Canonical Link Element Mistakes
Duplicate content can be a proper nightmare. The Canonical Link Element was introduced to help webmasters and site owners stop duplicate urls from getting indexed in Google.
Matt Cutt’s talks about the Canonical Link Element in the following video and blogged about it here.
So how does Google treat Canonical Mistakes?
In Matt’s video he mentions that the presence of the Canonical Link Element in the page’s code is a strong hint as to whether or not a url should be indexed or not. If a webmaster accidentally makes a mistake then, Matt says ‘we don’t promise we will abide by this 100%’ and Google reserves the ‘right to do what we think best’ for the user. So if Google thinks there’s been a mistake, that a webmaster has accidentally messed up, the page(s) may still be indexed.
So here’s how the 3 engines treated a Canonical ‘Shoot yourself in the Foot’ Mistake.
- Website with 30 pages of content, the canonical element with http://www.thewebaddress.com/ inserted into a header so that it was on every page of the site.
- Every page had quality and unique content with images. The site had unique titles and meta descriptions.
- There was a standard navigation and good internal linkage.
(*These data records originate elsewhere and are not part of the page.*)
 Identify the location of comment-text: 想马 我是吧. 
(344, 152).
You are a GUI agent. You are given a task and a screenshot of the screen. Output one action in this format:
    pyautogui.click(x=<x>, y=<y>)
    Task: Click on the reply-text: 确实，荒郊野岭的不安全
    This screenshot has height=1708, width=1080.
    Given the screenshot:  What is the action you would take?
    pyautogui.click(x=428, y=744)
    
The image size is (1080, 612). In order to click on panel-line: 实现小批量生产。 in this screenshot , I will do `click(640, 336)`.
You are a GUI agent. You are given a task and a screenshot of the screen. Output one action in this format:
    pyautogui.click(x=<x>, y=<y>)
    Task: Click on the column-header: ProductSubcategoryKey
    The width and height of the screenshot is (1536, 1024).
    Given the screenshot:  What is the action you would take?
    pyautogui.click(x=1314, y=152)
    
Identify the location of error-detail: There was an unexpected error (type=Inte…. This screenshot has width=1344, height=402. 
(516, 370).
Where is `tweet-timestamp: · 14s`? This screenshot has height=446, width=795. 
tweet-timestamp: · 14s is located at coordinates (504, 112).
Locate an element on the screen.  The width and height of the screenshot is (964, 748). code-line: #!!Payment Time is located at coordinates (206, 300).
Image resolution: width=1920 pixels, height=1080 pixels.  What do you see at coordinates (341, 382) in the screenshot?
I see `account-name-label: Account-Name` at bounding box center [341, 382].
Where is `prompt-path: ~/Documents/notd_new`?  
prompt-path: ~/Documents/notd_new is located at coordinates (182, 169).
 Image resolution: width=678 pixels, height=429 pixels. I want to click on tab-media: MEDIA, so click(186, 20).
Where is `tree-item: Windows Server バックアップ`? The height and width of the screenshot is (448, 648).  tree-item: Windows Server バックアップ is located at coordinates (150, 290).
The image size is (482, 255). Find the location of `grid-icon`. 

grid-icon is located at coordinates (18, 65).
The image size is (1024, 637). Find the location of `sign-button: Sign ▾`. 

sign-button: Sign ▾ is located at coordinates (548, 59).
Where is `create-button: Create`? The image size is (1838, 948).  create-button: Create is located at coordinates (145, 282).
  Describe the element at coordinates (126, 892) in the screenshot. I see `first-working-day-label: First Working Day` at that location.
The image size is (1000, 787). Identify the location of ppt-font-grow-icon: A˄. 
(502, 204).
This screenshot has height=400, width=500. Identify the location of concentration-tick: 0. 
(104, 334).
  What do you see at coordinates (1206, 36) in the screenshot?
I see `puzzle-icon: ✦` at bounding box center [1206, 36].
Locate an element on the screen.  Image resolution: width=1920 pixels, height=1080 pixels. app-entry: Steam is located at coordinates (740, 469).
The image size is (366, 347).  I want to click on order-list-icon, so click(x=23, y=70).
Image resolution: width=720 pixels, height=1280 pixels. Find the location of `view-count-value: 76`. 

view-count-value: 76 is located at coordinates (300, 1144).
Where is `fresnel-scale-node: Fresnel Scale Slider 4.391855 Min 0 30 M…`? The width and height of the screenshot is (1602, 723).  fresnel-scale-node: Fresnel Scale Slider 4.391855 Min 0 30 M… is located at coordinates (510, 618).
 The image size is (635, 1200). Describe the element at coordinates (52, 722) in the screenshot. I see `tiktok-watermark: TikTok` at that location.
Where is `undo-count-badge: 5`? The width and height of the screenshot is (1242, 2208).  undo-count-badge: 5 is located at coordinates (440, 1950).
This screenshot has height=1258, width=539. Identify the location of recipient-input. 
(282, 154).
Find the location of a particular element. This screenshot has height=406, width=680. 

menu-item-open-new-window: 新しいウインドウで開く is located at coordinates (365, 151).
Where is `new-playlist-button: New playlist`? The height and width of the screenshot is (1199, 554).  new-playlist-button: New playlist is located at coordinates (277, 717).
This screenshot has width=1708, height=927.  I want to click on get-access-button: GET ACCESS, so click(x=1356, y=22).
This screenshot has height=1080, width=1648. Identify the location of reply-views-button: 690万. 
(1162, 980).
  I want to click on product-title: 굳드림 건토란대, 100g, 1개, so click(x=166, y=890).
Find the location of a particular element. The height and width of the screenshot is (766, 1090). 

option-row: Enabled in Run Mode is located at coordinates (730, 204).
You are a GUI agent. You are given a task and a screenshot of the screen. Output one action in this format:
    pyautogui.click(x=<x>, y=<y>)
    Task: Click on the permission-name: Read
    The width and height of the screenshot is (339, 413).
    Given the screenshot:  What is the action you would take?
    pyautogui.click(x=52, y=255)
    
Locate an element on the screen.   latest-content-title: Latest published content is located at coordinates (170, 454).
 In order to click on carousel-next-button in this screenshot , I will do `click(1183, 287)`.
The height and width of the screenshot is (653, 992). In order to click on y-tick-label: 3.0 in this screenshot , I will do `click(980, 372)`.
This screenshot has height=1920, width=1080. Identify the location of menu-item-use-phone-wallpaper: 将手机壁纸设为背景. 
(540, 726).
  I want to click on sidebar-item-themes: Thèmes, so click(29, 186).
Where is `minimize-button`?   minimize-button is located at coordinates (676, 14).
- The site had links and page rank.
So what happened?
Google clearly didn’t realise that this was a mistake , it only indexed 1 page, the homepage that had the canonical url in place. Google continually crawled the site over a 2-3 month period but only indexed the homepage. Yahoo and Bing indexed all 30 or so pages. After a while I got bored, when I realised Google wasn’t going to figure this out itself and removed the canonical element and the site’s pages got indexed.